**Texte présenté**
IV.Discussions et hypothèses
Dans la partie précédente, nous avons tenté une approche épistémologique, puis méthodologique de l’étude. Nous nous sommes ensuite consacrés aux observations, en décrivant d’abord les différents environnements pédagogiques visités, puis en recoupant l’ensemble de ces descriptions par des analyses transversales.
Dans cette partie, nous allons procéder à une interprétation des différents phénomènes constatés. Nous axerons notamment nos réflexions sur les enjeux de l’indexation, et étudierons ce qui peut la freiner, ou au contraire ce qui peut lui faire levier.
1.La notion de volonté, pivot de l’indexation et de la mutualisation.
Nous avons observé, dans la partie « approches, descriptions et analyses », les difficultés humaines liées à l’indexation : les enseignants ne veulent pas indexer les ressources qu’ils produisent, d’une part car ils ne souhaitent pas qu’on les retrouve, et d’autre part car ils ne souhaitent pas y consacrer du temps. La difficulté humaine de l’indexation tient donc au manque de volonté.
Ce problème lié à la volonté n’est pas inconnu des cellules TICE, qui adaptent au maximum leur dispositif en fonction. On l’a vu, c’est ce que font notamment les dispositifs ARPEM et SPIRAL. A leur sujet, nous avons évoqué le fait que SPIRAL rencontre un vif succès, alors qu’ARPEM, à défaut d’avoir réellement démarré, a été mis en stand bye. Ce phénomène nous a paru d’autant plus curieux et incompréhensible qu’ARPEM semble avoir une longueur d’avance sur SPIRAL, avance tenant au fait que seul ARPEM adopte le modèle de l’indexation en strate successives – modèle que nous avons estimé être la tendance en devenir des dispositifs d’indexation.

**Consignes**
A: Relevez, dans le texte présenté, toutes les démarches que les auteurs disent avoir menées dans la partie précédente de leur étude.
B: D'après le texte présenté, pourquoi la difficulté humaine de l'indexation tient-elle au manque de volonté ?
C: Traduisez en anglais la phrase suivante du texte présenté : « La difficulté humaine de l’indexation tient donc au manque de volonté. »

**Documents fournis**
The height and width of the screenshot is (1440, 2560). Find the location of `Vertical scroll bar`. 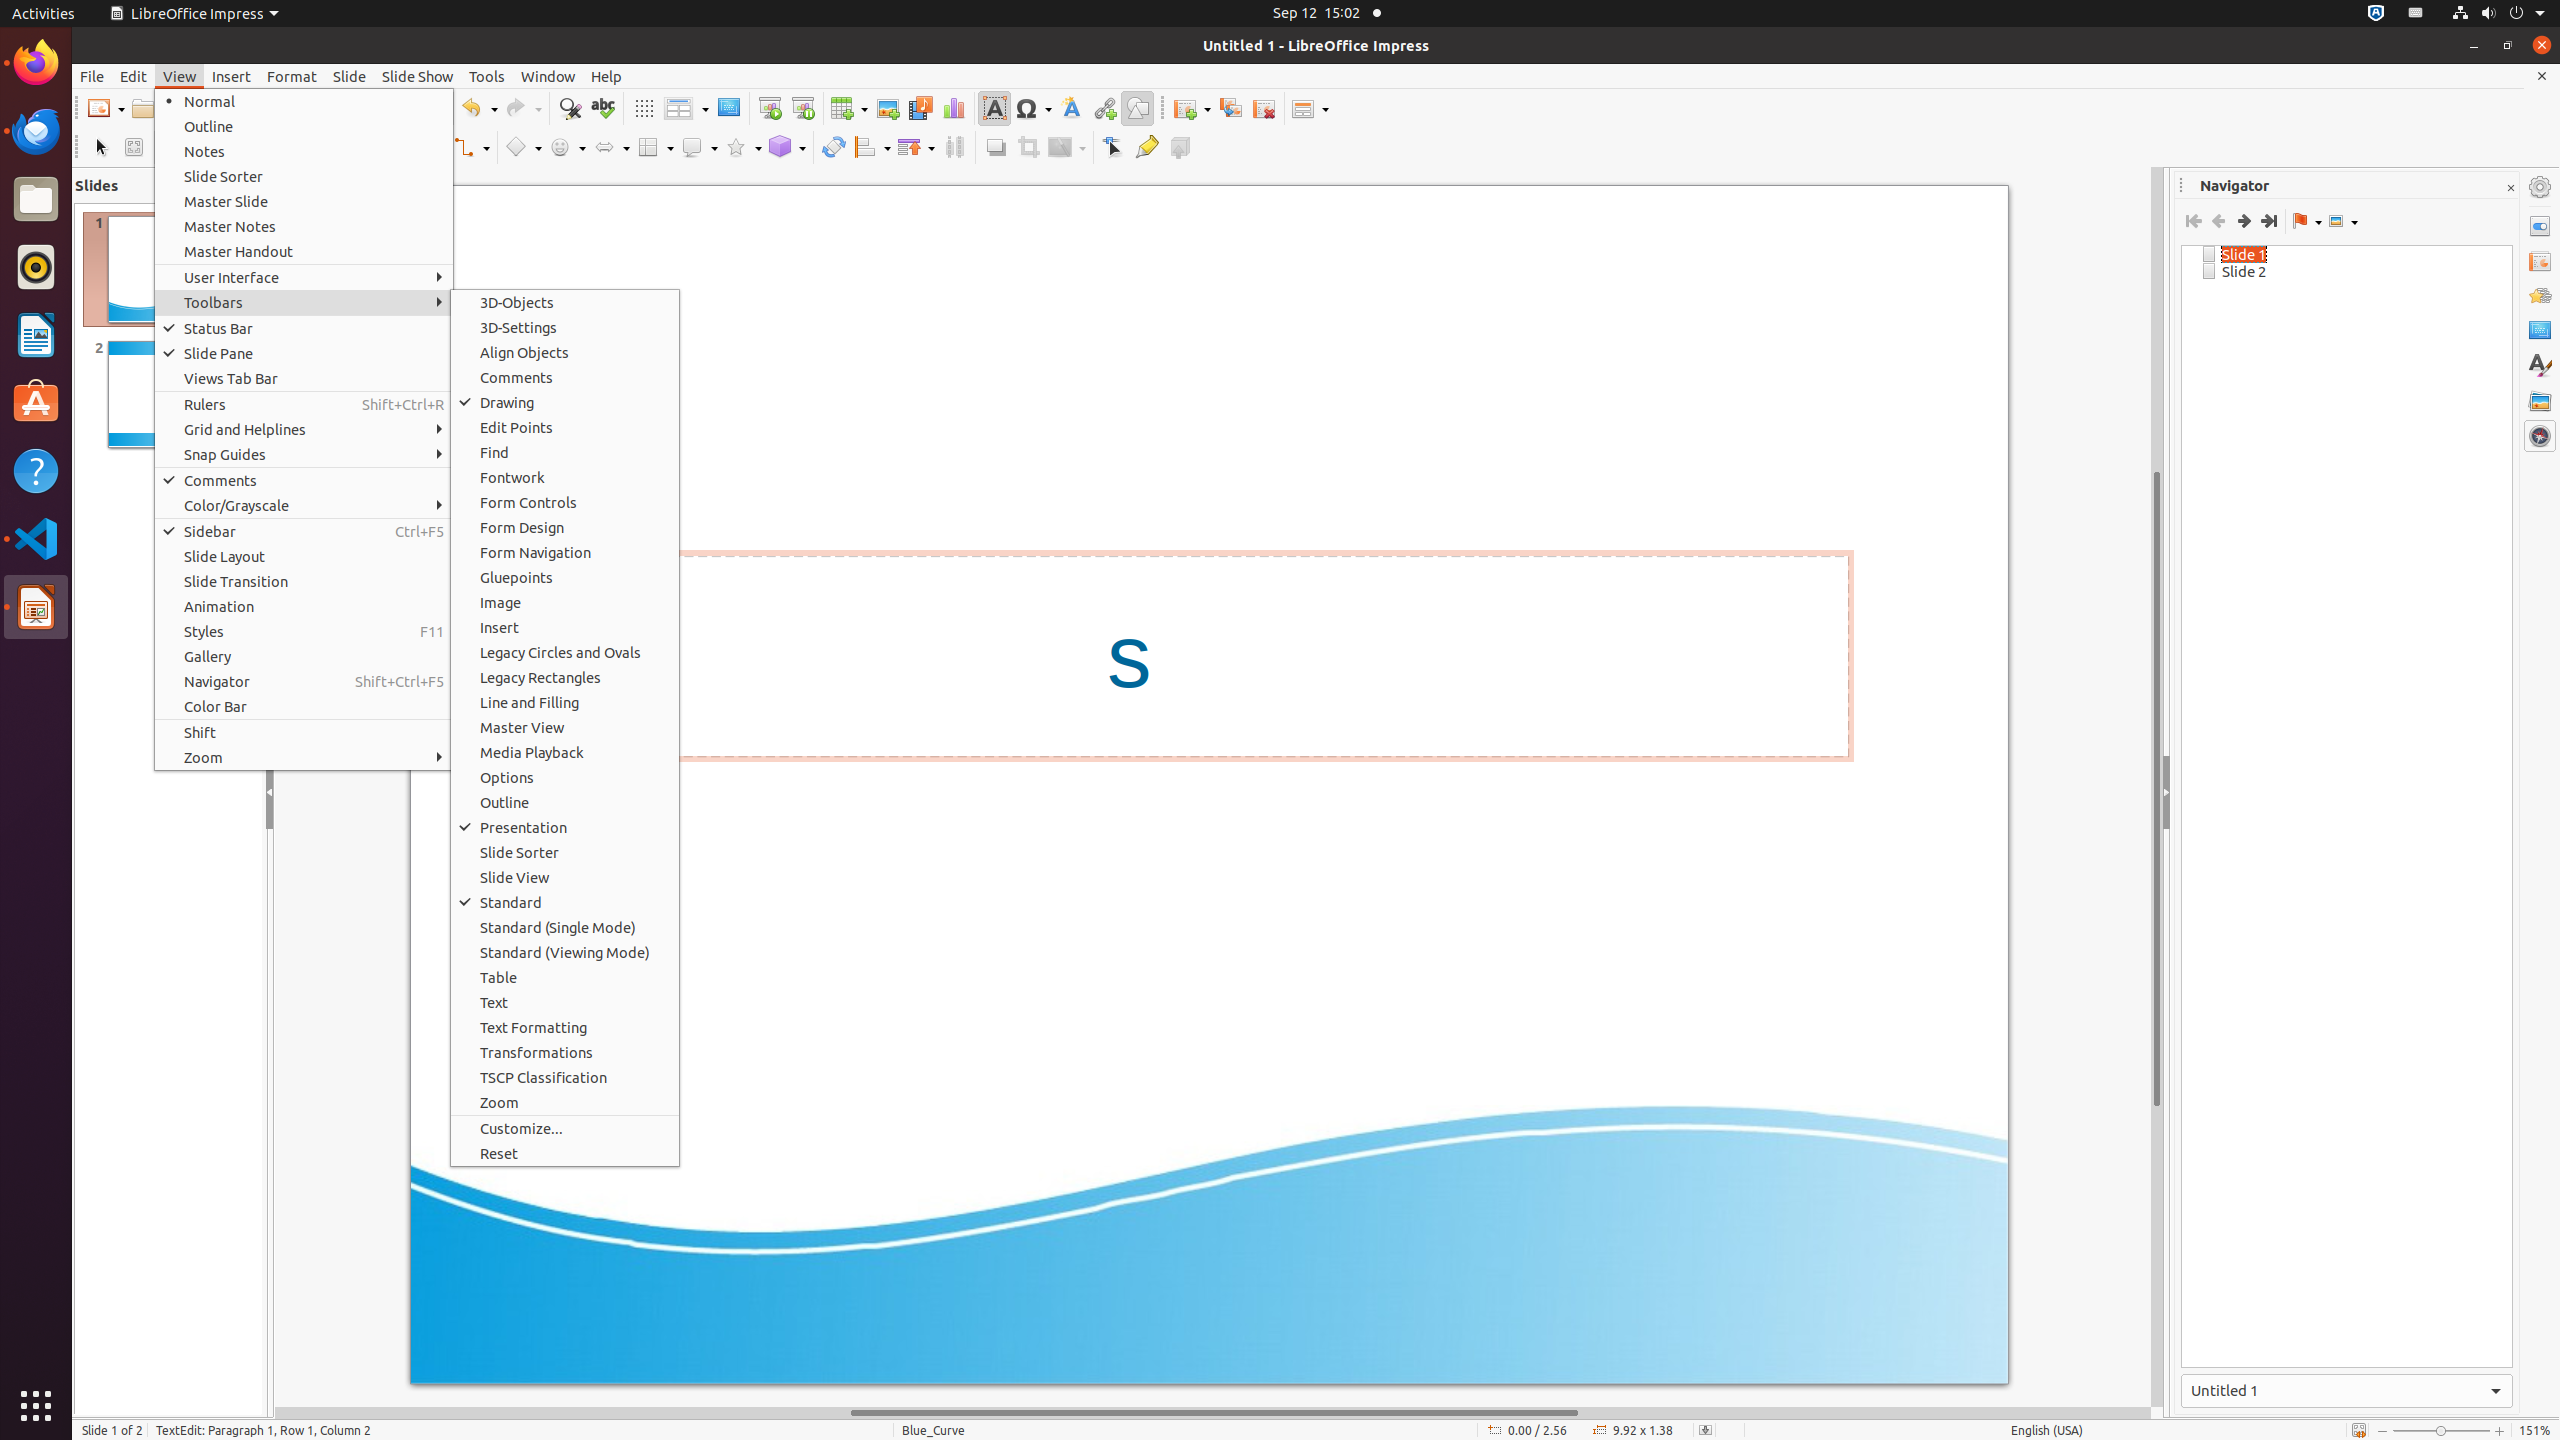

Vertical scroll bar is located at coordinates (2157, 787).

**Corrigé**
A:
- une approche épistémologique de l'étude
- une approche méthodologique de l'étude
- la description des différents environnements pédagogiques visités
- le recoupement de l'ensemble de ces descriptions par des analyses transversales

B: Les enseignants ne veulent pas indexer les ressources qu'ils produisent. D'une part, ils ne souhaitent pas qu'on les retrouve. D'autre part, ils ne souhaitent pas y consacrer du temps.

C: The human difficulty of indexing therefore stems from a lack of will.